They really missed with #23, Chuck Schumer:


Sen. Chuck Schumer (D-N.Y.) & Commander Lyle Tyberius Rourke (Atlantis: The Lost Empire)

His muppet version was better, but still seemed off:

My suggestions:


Hannibal Lecter


Rizzo the Rat


Farscape’s Ka D’Argo


Professor Hubert Farnsworth’s pet demon Pazuzu


Jabba the Hut sidekick Salacious Crumb

Can’t shake the feeling that I’m missing something obvious, though.

Oh, and to knock the spectre of Chuckie’s puss out of your skull, here’s a side-by-side of Janice and Debbie Wasserman Schultz:

Wisdom of the Day: Good Nicolas Howell Unemployment

From Alex Baze:

“Be yourself” is good advice for getting into relationships and out of them.

From Bryan Donaldson:

Because of his special dietary needs, Nicolas Cage’s contract rider specifies that all scenery must be gluten-free.

From pourmecoffee:

Romney should point out this happened with Thurston Howell, who was technically still in charge while he was on the island.

From John Hayward:

I guess unemployment will finally go down once we nail down the exact date and time Mitt Romney last told someone at Bain to do something.

12 Evil Things Bain Did Between 1999 and 2002

Obama is trying to prove that Romney was secretly working at Bain from 1999 to 2002 — the evil years of Bain. What sort of evil did Bain do then? Things like:

* Outsourced jobs.

* Bought businesses and gutted them for profit.

* Supported companies that burned down rain forests.

* Had board room meetings where everyone smoked cigars, laughed, and tossed their money in the air.

* Had a profit making venture where people could pay a dollar to punch an orphan in the face.

* Had eight-martini lunches.

* Radiated squirrels and tried to get them to bite people to see if they could create a squirrel themed superhero.

* Dropped water balloons on the heads of homeless people hanging out below their office building.

* Hired Daniel Tosh to do comedy for a Kindergarten class.

* Polluted the river downstream from their pollutant factory which makes industrial-grade pollutants for polluting things.

* Is trying to perfect the t-Virus.

* Proved to children Santa isn’t made up by displaying his head on a pike.

All I get out of this though is that Romney once had an actual job and Obama never did.

Random Thoughts: Batman Justice

In real life, if a man dressed as a bat ran around punching criminals really hard, how many people would he accidentally kill?

“It’s against my principles to ever kill anyone. I just punch people really hard in the head and hope for the best.” -Batman

Obama hasn’t dealt with worse opposition than any other president; he’s just whined about it a lot more.

TASK REQUIREMENTS:
1. In the blog post above, which years are called the evil years of Bain?
2. Reproduce word for word the stretch of the blog post above from "Can’t shake the" through "out of them.".
3. Continue the humor blog post above, picking up after its last line.

PROVIDED RECORDS:
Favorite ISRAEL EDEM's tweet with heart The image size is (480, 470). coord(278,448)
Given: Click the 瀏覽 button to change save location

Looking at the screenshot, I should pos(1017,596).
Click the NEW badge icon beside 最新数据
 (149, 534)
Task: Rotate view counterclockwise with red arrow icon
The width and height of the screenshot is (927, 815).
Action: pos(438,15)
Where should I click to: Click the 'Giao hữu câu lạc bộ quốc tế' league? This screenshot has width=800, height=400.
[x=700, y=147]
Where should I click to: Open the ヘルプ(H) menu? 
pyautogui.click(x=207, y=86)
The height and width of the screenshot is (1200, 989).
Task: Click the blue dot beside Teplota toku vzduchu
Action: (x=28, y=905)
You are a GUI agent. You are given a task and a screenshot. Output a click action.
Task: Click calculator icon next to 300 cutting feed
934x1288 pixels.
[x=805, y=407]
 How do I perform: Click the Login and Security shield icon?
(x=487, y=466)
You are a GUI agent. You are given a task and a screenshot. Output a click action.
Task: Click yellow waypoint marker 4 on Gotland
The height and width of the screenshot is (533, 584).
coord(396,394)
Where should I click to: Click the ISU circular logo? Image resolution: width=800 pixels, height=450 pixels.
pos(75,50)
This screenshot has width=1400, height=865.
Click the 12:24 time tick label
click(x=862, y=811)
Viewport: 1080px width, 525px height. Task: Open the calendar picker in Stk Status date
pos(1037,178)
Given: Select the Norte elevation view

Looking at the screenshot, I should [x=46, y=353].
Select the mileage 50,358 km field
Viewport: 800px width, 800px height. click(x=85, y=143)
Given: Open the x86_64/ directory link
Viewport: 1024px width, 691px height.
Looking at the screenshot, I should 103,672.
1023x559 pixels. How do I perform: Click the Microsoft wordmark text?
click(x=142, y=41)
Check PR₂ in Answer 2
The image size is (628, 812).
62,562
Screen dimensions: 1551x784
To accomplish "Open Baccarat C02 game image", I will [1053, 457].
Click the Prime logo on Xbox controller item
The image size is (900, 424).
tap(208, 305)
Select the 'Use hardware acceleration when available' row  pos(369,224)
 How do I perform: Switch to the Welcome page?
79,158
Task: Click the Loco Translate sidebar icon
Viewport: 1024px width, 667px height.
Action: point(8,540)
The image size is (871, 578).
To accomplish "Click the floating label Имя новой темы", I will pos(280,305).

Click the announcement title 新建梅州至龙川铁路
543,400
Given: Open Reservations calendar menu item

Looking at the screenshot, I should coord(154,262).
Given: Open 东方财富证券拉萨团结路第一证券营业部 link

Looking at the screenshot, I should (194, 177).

TASK ANSWERS:
1. 1999 to 2002.

2.
Can’t shake the feeling that I’m missing something obvious, though.

Oh, and to knock the spectre of Chuckie’s puss out of your skull, here’s a side-by-side of Janice and Debbie Wasserman Schultz:

Wisdom of the Day: Good Nicolas Howell Unemployment

From Alex Baze:

“Be yourself” is good advice for getting into relationships and out of them.

3.
I don’t even like politics. It’s just hard to write hack clapper humor about the weather.

What is it about Sesame Street’s Abby Cadabby that makes me instantly hate everything about her? She’s like a muppet Kristen Stewart.

5-Hour Energy, I’m not sure a really old guy in a cowboy getup is someone who makes me think of “energy”.

Obama should be worried about Romney since Romney is a felon with nothing to lose.

Where is the Intrade betting for how many people Romney will shiv in prison?

Condolence cards would be a lot more effective if people put money in them like with birthday cards. “Sorry your dad died. Here’s twenty bucks.”

I’m thinking of now referring to myself as a “provocateur” since I like to poke the neighbor’s dog with a stick.

So, as I understand things, 1999-2002 were the evil years of Bain and that’s why Romney denies he was in charge then?

Pitch for wacky comedy: Barack Obama as the CEO of a corporation.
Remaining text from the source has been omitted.